Я вас прошу, товарищ судья, не перебивайте. Еще одно слово, и я кончаю. Если вы меня сюда позвали, то дайте слово сказать, а там судите.
Он пожал плечами. В его практике, кажется, еще не было такой обвиняемой. На нее ни уговоры, ни угрозы не действуют. И он решил набраться терпения, выслушать. Ведь это не может длиться вечно. Она, видно, скоро устанет и замолчит.
– Да, так на чем же мы остановились? – заметив растерянность судьи, продолжала она. – Ага, вспомнила! Вот возьмите нашего Льва Матвеевича, бухгалтера ремзавода. Вполне приличный человек. Тихий, спокойный, культурный человек. Если у него какое торжество, именины, юбилей, непременно меня позовет, всегда со мной здоровается за руку, не так, как иные грубияны. У этого бухгалтера есть жена. Ничего о ней плохого не могу сказать. Тихоня, приветливая женщина. С мужем живет душа в душу. Чтобы ссорились, дрались, швыряли друг другу в голову утюги – не замечала. Чего нет, того нет. В кино ходят вместе. В гости – только под ручкой, как паиньки. Но вот наш бухгалтер, чтоб ему пусто было, достал для жены путевку в Кисловодск. Я, конечно, не поленилась, побежала в курортное управление, затем в бухгалтерию, фабком, где тот работает, выяснять, правильно ли выдана путевка или там какой-то подлог. Убедилась, что все в норме, по закону. Не подкопаешься. Уплачено наличными. Перед их отъездом зашла к ним выпить чаю с вишневым вареньем, пожелала счастливого пути. Она ехала на курорт. Что она там собиралась лечить – точно не скажу вам. Времени не было выяснять у врачей. На вокзале, когда муж ее провожал, обнимались, как ученики десятого класса, студенты. Прямо-таки голубки. Кажется, хорошо? Но вот проходит неделя, и встречаю нашего миленького бухгалтера-соседа на Крещатике с интересной такой дамочкой. И куда, думаете, эта парочка направляется? В кафе «Ривьера» есть мороженое и запивать лимонадом. Ну, знаете, это меня покоробило. Прямо побежала на почтамт и написала письмецо, правда, печатными буквами, чтобы почерк не узнали. И прямо в Кисловодск. Авиапочтой. И описала всю картину, как парочка любезничала, смеялись, прижимались друг к другу, как глотали мороженое, как он платил официантке. Все как есть написала. Чтобы этому бухгалтеру, ловеласу и паршивцу, не повадно было, чтобы изменщику от мороженого и лимонада стало жарко и тошно!

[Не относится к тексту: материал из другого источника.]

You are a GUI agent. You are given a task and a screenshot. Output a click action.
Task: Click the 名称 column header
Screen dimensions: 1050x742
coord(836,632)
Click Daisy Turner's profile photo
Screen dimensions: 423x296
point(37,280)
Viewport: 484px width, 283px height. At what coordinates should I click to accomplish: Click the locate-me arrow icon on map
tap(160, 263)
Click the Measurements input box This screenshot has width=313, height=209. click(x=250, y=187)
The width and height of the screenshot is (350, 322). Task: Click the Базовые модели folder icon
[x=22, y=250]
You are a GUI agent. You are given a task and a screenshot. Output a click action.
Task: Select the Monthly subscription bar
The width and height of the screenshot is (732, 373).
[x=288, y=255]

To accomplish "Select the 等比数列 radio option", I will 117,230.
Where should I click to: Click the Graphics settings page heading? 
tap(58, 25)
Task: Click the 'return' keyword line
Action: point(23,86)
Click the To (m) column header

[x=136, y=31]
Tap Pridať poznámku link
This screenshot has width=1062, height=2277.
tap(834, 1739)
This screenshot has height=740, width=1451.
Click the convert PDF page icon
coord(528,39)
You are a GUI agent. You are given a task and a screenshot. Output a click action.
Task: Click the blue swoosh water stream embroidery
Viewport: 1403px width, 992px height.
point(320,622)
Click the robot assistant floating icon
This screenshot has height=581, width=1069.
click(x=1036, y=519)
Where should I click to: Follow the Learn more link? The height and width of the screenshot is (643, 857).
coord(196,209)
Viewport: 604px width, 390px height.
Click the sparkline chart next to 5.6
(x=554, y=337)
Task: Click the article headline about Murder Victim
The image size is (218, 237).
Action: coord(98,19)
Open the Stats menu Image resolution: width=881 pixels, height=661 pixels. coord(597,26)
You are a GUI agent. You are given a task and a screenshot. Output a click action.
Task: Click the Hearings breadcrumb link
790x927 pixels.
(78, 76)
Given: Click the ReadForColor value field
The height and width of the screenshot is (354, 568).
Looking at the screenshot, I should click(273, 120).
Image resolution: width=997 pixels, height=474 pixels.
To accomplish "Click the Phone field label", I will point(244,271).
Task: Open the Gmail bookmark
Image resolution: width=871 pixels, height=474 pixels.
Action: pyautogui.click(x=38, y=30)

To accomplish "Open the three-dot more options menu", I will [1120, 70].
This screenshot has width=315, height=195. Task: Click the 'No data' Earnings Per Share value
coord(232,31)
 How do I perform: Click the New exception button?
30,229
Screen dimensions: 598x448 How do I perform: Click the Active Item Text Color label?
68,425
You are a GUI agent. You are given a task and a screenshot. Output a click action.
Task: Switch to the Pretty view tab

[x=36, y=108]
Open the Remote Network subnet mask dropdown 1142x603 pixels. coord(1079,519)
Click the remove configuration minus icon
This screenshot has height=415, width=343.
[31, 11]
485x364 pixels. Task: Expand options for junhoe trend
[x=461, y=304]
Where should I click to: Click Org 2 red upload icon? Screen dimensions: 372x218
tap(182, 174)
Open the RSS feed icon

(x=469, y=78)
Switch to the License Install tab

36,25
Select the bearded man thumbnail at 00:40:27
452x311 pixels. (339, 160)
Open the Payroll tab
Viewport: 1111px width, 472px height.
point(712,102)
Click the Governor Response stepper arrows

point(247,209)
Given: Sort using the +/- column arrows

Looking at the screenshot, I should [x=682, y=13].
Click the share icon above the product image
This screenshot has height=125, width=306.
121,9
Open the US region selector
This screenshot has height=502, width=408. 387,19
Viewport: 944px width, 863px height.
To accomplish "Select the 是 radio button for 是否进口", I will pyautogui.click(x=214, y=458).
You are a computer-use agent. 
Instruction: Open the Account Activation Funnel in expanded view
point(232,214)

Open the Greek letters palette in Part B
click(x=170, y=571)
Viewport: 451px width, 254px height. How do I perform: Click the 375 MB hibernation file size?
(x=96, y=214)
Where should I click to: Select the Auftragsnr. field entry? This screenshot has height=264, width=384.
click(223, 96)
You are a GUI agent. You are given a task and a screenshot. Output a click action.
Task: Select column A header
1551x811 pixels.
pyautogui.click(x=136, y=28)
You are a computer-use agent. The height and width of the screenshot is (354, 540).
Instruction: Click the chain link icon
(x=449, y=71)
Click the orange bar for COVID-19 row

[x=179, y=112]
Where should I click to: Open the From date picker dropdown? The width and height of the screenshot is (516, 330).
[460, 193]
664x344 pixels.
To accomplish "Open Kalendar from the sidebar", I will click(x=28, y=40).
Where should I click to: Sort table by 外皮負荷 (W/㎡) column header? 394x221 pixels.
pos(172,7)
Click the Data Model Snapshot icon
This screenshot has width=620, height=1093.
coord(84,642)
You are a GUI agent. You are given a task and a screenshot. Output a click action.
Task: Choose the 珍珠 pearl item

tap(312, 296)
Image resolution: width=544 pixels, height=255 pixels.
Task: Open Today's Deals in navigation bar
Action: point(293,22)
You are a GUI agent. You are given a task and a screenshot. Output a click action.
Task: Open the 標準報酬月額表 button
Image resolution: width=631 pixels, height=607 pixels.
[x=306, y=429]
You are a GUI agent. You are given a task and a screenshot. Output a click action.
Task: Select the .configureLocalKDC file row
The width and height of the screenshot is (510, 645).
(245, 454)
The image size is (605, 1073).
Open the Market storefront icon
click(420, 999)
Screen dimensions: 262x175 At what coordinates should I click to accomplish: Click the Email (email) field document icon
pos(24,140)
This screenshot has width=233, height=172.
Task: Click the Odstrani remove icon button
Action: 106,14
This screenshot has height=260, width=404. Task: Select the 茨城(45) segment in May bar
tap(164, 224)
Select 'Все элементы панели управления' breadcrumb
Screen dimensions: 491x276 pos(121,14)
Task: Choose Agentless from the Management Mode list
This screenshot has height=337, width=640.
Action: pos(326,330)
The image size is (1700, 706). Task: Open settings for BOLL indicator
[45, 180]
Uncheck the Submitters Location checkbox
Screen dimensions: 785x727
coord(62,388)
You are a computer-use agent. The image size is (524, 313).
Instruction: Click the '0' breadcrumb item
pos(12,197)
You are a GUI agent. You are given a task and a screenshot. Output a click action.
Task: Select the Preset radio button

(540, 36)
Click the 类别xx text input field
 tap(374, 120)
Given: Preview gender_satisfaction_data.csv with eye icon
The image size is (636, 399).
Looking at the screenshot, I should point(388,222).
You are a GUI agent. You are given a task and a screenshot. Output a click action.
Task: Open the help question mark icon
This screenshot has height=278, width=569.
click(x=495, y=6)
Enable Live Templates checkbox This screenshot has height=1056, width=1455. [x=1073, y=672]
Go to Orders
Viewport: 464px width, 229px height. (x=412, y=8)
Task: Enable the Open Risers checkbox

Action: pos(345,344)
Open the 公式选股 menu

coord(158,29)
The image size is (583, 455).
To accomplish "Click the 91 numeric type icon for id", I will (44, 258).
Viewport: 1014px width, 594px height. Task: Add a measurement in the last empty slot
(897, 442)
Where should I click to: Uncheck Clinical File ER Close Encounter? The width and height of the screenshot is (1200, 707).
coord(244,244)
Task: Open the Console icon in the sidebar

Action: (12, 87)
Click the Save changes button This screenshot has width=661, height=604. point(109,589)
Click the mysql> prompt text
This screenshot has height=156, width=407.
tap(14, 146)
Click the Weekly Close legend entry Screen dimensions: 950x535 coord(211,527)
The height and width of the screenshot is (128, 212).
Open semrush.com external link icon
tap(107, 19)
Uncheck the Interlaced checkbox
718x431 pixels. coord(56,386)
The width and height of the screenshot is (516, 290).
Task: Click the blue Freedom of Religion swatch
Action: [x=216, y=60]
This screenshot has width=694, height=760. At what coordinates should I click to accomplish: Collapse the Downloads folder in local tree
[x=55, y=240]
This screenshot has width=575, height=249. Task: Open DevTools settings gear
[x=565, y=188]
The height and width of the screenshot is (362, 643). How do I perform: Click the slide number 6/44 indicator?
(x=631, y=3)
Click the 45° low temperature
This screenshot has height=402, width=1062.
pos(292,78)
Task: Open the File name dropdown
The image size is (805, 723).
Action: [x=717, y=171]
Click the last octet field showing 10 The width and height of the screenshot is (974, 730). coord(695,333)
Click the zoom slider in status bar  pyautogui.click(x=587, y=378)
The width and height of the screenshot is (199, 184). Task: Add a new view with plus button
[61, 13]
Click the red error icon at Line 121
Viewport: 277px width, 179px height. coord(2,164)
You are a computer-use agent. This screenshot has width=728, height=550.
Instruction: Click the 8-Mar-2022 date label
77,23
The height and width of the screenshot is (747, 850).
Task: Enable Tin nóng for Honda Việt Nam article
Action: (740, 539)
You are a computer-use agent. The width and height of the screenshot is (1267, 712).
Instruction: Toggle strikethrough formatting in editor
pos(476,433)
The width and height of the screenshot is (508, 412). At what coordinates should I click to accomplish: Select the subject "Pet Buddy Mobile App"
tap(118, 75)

Что я вам, товарищ-гражданин судья, долго стану здесь рассказывать, вижу, вы очень спешите и косо смотрите на меня, говорить не даете. Понимаю, еще несколько минут, я постараюсь говорить покороче. Через два дня после получения письма, насмерть перепуганная и раздраженная курортница бросила уколы, массажи, кислые и сладкие ванны, всякие там процедуры и сеансы, села, как последняя идиотка, на самолет и прилетела домой.
Вы бы посмотрели, послушали, какой концерт «тихоня» учинила мужу! Она набросилась на него, как тигрица, готовая разорвать его на части.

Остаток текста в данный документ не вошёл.